Transfer of murine host protection by using interleukin-2-dependent T-lymphocyte lines.

We have demonstrated in this study that long-term, interleukin-2 (IL-2)-dependent, salmonella antigen-specific T-lymphocyte lines, as well as peritoneal exudate-enriched T cells, could be developed from both the antigen-sensitized inguinal and periaortic lymph nodes. Only those lines (salmonella-specific lymph node cells or peritoneal exudate T cells) were capable of adoptively transferring significant host protection (P less than 0.01) compared with the immune reactions of lethally challenged naive controls or of mice that had ovalbumin-specific T-cell lines transferred. Of particular interest was the finding that IL-2-dependent T-cell lines derived from the lymph nodes could only confer host protection to naive mice when both the transfer and challenge dose were administered via the intravenous route.

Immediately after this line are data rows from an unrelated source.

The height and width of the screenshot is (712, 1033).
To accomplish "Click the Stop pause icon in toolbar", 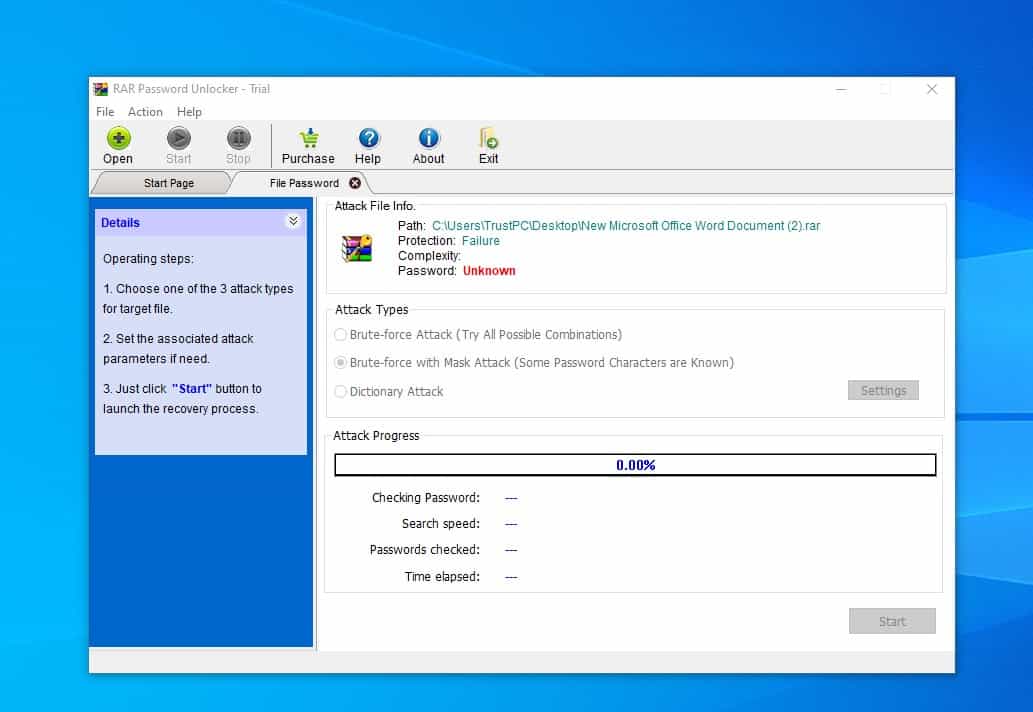I will tap(238, 138).
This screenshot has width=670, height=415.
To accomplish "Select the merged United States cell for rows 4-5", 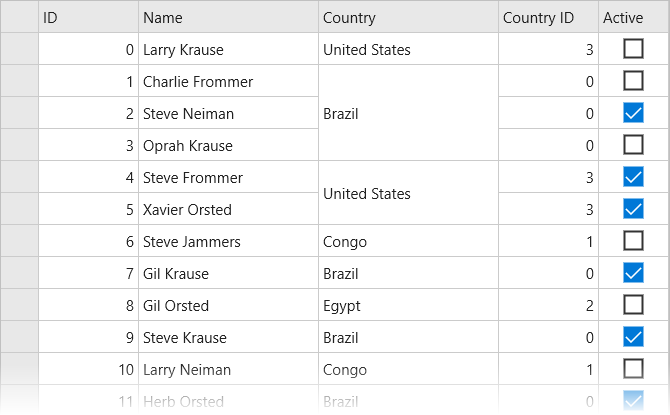I will (408, 193).
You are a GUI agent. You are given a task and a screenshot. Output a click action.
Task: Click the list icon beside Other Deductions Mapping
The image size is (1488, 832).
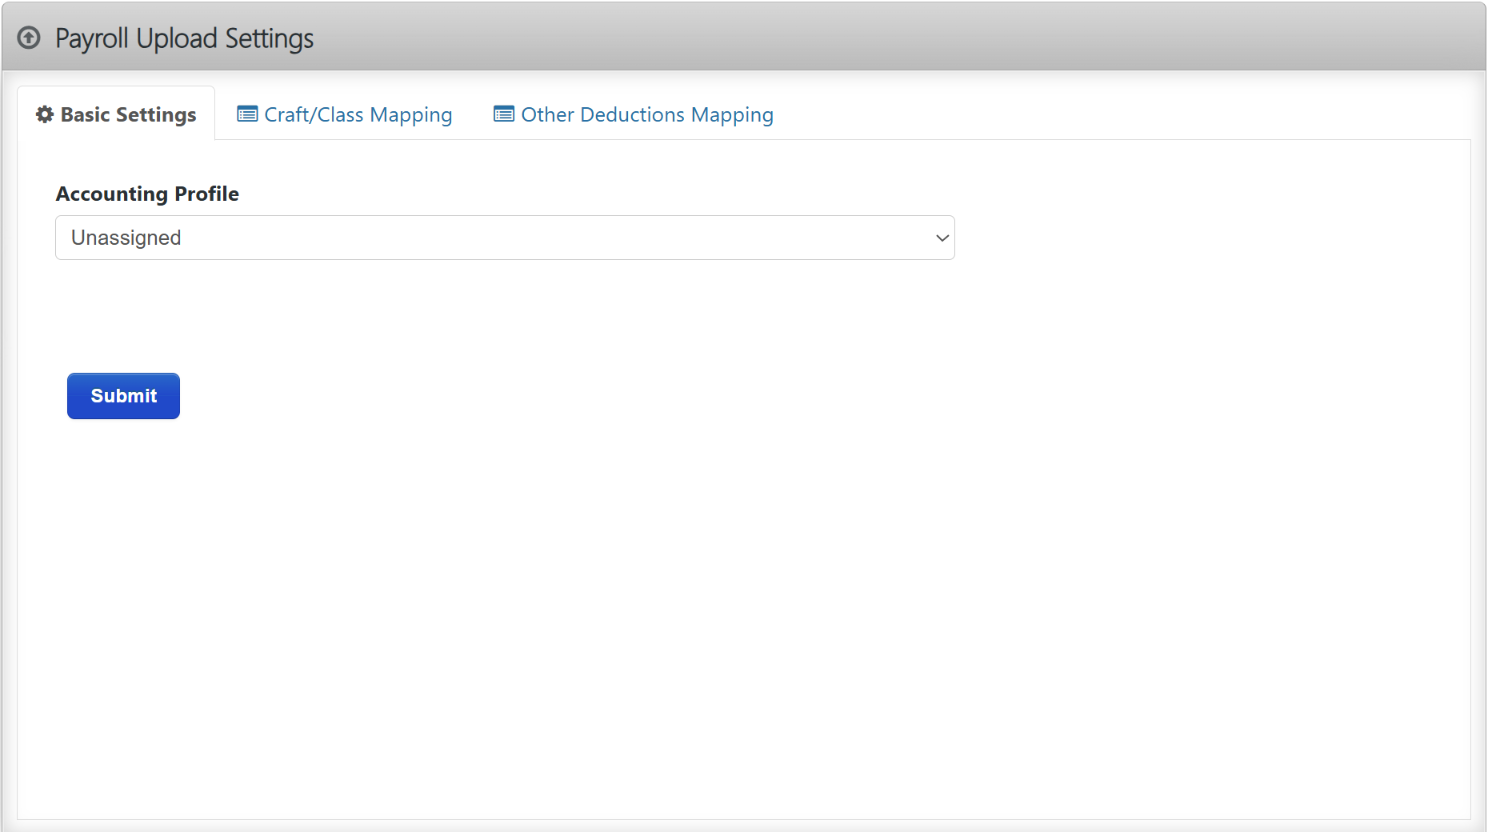click(x=503, y=114)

Likewise, those T-cell lines derived from the peritoneal exudate were only capable of adoptively transferring significant protection when the cells and challenge dose of salmonellae were administered intraperitoneally. These studies indicate that systemic host protection can be transferred to naive mice, but depending on the source, the IL-2-dependent T-cell lines (lymph node or peritoneally isolated) functioned differentially upon challenge. Also, the results of this study indicate that the administration of greater numbers of IL-2-specific T cells may result in decreased, rather than enhanced, host protection. This may be due to the fact that the IL-2-dependent T-cell population consisted of 20 to 25% Lyt-2,3+ cells, indicating that cells of the suppressor/cytotoxic phenotype were present. Thus, increasing the number of cells transferred may result in an abrogation of protection.